Exercise requirements ▸ Among the entries below, take the line with "Sitemap (10, 2552)" and the line with "[TSFJ NBA Re-Draft: The", and output them and every line between them exactly, with nothing else.

■ ■ ■ ■

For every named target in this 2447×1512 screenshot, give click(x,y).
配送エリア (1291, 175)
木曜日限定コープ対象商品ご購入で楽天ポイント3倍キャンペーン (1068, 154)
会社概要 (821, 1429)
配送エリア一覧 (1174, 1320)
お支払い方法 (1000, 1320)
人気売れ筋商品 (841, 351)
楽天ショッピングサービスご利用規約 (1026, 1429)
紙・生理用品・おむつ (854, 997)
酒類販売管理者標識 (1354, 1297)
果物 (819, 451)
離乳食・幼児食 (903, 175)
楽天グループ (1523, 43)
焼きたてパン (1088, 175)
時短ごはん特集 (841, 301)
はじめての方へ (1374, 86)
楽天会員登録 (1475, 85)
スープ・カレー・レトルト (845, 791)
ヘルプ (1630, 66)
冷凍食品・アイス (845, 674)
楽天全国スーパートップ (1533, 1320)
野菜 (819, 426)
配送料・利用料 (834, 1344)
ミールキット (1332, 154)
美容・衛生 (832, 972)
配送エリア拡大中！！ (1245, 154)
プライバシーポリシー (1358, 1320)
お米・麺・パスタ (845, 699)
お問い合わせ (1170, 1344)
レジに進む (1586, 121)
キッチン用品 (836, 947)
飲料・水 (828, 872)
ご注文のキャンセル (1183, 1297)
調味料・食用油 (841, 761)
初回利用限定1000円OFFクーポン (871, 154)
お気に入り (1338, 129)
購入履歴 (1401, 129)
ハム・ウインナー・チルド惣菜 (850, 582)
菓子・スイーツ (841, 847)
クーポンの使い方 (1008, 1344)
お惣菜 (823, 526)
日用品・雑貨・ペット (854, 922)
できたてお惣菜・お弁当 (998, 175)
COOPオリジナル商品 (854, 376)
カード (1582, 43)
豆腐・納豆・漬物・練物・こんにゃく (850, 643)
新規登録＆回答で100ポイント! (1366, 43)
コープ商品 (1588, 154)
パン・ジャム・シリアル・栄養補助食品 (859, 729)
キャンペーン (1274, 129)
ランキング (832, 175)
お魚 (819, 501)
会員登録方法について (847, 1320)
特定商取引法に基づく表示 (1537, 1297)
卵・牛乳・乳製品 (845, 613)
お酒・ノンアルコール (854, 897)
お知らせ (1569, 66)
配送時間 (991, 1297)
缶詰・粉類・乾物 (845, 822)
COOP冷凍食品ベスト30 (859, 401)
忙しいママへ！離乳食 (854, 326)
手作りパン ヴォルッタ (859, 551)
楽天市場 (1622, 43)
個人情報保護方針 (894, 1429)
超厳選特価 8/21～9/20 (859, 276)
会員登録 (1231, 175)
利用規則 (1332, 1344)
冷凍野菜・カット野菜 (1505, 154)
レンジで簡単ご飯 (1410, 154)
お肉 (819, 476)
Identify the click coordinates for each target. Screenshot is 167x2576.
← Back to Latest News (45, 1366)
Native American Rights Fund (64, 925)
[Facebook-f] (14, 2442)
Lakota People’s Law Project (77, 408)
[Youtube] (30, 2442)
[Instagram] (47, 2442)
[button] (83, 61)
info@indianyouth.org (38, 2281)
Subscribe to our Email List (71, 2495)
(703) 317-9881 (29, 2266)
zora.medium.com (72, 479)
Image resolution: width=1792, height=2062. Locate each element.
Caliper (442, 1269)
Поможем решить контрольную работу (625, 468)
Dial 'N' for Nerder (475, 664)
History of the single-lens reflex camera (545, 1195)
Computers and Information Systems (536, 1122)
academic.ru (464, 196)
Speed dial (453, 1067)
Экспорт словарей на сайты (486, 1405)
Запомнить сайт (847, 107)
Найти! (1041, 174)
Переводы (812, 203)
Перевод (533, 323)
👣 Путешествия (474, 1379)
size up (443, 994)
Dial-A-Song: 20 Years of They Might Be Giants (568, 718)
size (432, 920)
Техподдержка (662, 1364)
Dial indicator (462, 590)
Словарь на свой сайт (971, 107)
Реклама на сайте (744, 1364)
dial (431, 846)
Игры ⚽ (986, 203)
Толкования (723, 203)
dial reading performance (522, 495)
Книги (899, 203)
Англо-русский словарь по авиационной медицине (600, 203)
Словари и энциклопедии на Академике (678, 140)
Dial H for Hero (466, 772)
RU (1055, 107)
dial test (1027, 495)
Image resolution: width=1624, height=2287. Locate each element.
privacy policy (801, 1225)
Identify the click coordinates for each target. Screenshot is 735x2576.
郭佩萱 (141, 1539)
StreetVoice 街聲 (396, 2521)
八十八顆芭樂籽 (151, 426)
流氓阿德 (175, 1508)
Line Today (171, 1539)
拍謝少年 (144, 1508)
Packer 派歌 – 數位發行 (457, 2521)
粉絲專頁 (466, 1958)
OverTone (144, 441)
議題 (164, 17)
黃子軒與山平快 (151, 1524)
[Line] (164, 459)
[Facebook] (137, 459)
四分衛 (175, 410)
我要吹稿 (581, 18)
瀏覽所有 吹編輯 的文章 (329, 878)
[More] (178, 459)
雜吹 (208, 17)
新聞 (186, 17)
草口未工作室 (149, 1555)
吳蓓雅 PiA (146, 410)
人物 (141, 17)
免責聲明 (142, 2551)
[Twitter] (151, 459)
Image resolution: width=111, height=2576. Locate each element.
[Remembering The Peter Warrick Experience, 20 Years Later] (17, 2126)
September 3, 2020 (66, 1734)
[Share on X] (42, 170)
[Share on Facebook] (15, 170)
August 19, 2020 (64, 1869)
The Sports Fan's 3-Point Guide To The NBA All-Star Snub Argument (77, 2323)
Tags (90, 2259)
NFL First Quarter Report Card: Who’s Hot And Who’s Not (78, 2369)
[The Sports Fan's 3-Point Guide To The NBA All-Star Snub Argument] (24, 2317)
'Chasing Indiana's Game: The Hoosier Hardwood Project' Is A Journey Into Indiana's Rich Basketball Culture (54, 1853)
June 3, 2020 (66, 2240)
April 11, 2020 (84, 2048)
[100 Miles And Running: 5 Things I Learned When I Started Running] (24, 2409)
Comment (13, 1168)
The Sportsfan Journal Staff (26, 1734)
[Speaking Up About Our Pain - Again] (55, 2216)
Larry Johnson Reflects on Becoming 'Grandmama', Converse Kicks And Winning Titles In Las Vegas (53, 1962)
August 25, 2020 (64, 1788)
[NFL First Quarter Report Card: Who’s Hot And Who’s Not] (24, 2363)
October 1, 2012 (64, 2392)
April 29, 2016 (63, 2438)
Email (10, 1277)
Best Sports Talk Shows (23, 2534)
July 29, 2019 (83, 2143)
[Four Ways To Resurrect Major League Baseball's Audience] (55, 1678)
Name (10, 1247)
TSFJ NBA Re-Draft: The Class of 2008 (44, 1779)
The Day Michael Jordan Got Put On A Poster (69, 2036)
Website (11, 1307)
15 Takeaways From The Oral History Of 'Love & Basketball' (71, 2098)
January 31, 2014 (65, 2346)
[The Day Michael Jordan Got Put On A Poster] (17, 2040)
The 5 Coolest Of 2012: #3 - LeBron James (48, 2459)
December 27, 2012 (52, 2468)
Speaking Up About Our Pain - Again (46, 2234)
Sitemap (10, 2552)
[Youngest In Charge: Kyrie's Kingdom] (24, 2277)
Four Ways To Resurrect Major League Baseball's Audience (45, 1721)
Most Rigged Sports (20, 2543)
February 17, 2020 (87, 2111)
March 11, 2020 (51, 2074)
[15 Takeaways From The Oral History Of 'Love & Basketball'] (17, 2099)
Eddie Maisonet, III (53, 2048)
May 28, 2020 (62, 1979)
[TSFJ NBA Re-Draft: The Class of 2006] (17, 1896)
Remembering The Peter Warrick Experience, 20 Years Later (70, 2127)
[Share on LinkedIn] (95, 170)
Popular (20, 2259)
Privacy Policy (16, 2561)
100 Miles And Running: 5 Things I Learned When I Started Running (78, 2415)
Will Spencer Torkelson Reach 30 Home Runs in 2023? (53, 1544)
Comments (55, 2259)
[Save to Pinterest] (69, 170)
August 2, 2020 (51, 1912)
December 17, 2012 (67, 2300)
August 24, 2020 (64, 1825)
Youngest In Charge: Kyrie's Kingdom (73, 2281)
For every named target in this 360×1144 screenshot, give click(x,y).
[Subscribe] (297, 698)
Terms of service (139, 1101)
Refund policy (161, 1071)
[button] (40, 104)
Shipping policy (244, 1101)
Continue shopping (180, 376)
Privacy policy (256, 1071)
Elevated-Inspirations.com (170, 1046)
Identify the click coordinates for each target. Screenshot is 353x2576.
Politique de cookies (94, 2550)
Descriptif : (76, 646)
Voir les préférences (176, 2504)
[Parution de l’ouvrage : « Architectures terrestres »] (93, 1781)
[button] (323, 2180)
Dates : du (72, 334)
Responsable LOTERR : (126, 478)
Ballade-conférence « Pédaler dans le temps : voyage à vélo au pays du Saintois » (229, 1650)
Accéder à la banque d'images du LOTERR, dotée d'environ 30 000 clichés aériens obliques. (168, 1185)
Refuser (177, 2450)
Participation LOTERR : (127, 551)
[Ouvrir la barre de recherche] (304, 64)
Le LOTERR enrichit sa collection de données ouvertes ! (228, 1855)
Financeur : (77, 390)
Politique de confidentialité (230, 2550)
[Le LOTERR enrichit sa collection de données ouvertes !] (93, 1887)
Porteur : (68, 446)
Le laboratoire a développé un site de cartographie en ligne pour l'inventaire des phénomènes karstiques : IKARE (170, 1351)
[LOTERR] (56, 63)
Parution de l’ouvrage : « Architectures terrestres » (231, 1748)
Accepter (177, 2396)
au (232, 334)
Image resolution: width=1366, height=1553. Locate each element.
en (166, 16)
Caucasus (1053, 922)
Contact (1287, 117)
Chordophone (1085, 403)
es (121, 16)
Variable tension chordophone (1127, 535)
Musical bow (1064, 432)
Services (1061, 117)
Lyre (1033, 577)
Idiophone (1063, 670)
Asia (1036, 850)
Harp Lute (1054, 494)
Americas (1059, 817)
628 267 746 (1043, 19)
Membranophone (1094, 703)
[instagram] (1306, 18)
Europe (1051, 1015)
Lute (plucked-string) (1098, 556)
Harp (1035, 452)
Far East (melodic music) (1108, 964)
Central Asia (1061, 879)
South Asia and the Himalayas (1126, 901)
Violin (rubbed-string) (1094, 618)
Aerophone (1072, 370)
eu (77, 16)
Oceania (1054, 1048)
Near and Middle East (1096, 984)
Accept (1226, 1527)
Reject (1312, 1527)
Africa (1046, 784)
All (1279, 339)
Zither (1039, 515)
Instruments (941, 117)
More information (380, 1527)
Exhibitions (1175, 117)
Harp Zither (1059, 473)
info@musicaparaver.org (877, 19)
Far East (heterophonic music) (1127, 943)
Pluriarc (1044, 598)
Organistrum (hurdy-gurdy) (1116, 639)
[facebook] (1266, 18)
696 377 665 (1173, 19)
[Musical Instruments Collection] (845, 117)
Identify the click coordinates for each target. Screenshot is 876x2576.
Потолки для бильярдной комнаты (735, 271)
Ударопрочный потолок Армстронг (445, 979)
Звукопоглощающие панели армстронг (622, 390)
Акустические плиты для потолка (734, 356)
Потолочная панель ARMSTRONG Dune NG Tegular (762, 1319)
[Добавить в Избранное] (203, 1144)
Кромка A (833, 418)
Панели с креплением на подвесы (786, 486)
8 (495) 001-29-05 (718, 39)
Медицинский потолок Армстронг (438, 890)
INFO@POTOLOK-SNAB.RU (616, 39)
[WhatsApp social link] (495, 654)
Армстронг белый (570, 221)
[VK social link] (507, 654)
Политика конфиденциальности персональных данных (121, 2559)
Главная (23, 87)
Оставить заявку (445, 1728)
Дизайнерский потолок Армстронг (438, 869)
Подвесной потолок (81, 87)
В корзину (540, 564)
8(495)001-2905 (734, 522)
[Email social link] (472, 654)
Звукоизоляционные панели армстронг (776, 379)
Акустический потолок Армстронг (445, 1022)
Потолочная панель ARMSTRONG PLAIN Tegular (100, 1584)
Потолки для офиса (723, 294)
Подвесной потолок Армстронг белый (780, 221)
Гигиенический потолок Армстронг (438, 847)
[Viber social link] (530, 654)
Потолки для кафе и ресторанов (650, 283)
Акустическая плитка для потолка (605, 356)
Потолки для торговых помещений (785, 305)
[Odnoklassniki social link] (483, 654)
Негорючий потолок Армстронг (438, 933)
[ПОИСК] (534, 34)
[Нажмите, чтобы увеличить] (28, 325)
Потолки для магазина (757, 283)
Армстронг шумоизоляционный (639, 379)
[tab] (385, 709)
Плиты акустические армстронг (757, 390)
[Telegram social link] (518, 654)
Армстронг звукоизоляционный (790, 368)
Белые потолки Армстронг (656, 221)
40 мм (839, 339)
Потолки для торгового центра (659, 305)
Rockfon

■ ■ ■ ■

Your solution ▸
Sitemap (10, 2552)
[Youngest In Charge: Kyrie's Kingdom] (24, 2277)
Four Ways To Resurrect Major League Baseball's Audience (45, 1721)
Most Rigged Sports (20, 2543)
February 17, 2020 (87, 2111)
March 11, 2020 (51, 2074)
[15 Takeaways From The Oral History Of 'Love & Basketball'] (17, 2099)
Eddie Maisonet, III (53, 2048)
May 28, 2020 (62, 1979)
[TSFJ NBA Re-Draft: The Class of 2006] (17, 1896)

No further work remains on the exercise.